В заключительном стихотворении она с благородной простотой выбирает путь Марфы:
…Не сотрясая мирозданья
И неба не тревожа тишь,
Ты духа укрепляешь зданье
И дерево души растишь.
.............................
Работа лечит, как лекарство:
Вари, стирай да убирай,
Домашнее спасая царство,
Твори труда невидный рай.
Такой вот сделан дерзкий виток, а после него — возвращение, но уже на новый уровень. Но если такое понимание авторской задачи вытекает именно из композиционного построения, то в отношении поэтической манеры не все так уж очевидно. Поэкспериментировав на поле свободного стиха, автор вновь обращается к привычной силлаботонике, но теперь она почему-то выглядит слишком предсказуемой и однозначной. Слабеет подтекст, исчезает парадоксальность. Иногда рамки традиционной поэтики Елагиной мешают, и в пылу спора она позволяет себе то неточные рифмы (“правок — помарок”), то неуклюжие инверсии (“человечий неуместен где наряд”). Стихи ее очень логичны — излишняя линейность, не подкрепленная всем арсеналом “классики”, сушит их ткань. Нет здесь дальних ветвящихся ассоциаций, нет словесных неожиданностей. Такое впечатление, что Елагина, увлекшись смыслами, пренебрегает возможностями звука или в угоду ритму заполняет пространство провисающими строками: “Как песнь, что нежно нашептала муза, / в самозабвении смежив, как ангел, очи”.
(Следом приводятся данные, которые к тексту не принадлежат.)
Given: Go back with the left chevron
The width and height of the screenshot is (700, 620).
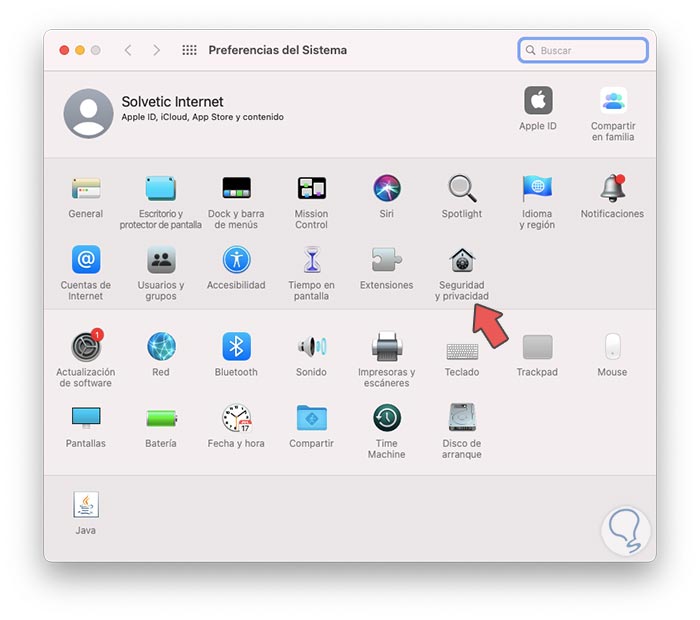Looking at the screenshot, I should click(127, 50).
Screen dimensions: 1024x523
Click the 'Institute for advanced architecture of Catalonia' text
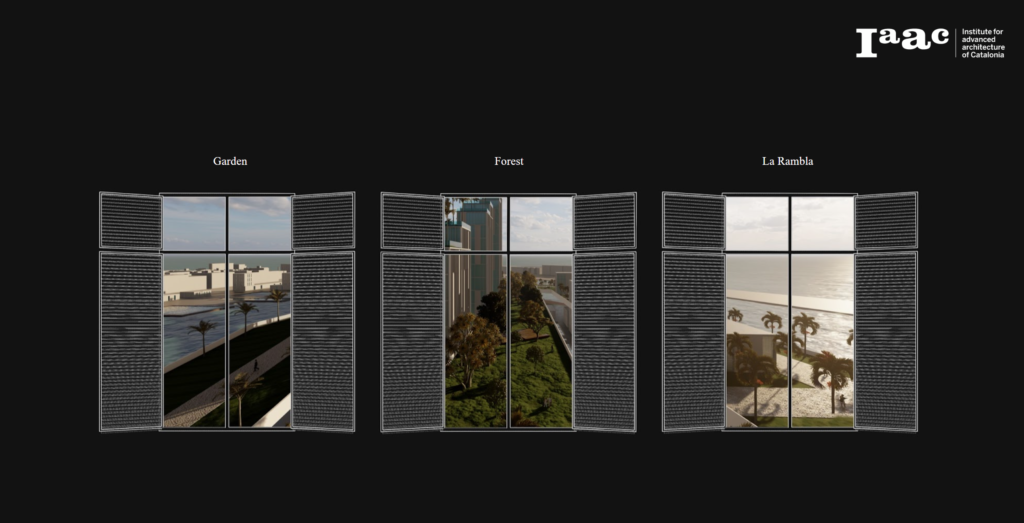tap(983, 43)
Правда, образность у поэтессы оригинальна, но что стоит за ней?
Душа гола, как кукла вуду.
И воет, воет ветр ночной...
Нестандартно? Да. Органично? Вряд ли (даже произнести сочетание
как-куктрудно). В некоторых стихах образы претендуют на оригинальность, но по существу пусты: “пейзаж с точки зрения леса” или “портрет с точки зрения носа”. Или: “Время — это Бог, неощущаемый, как чужие усы” — кажется, что неожиданное сравнение здесь просто подтянуто к рифме “часы”. Или почему сменивших коня ждет “улов” — тогда уж сменить надо было невод. Ее верлибры звучат свободней и чище.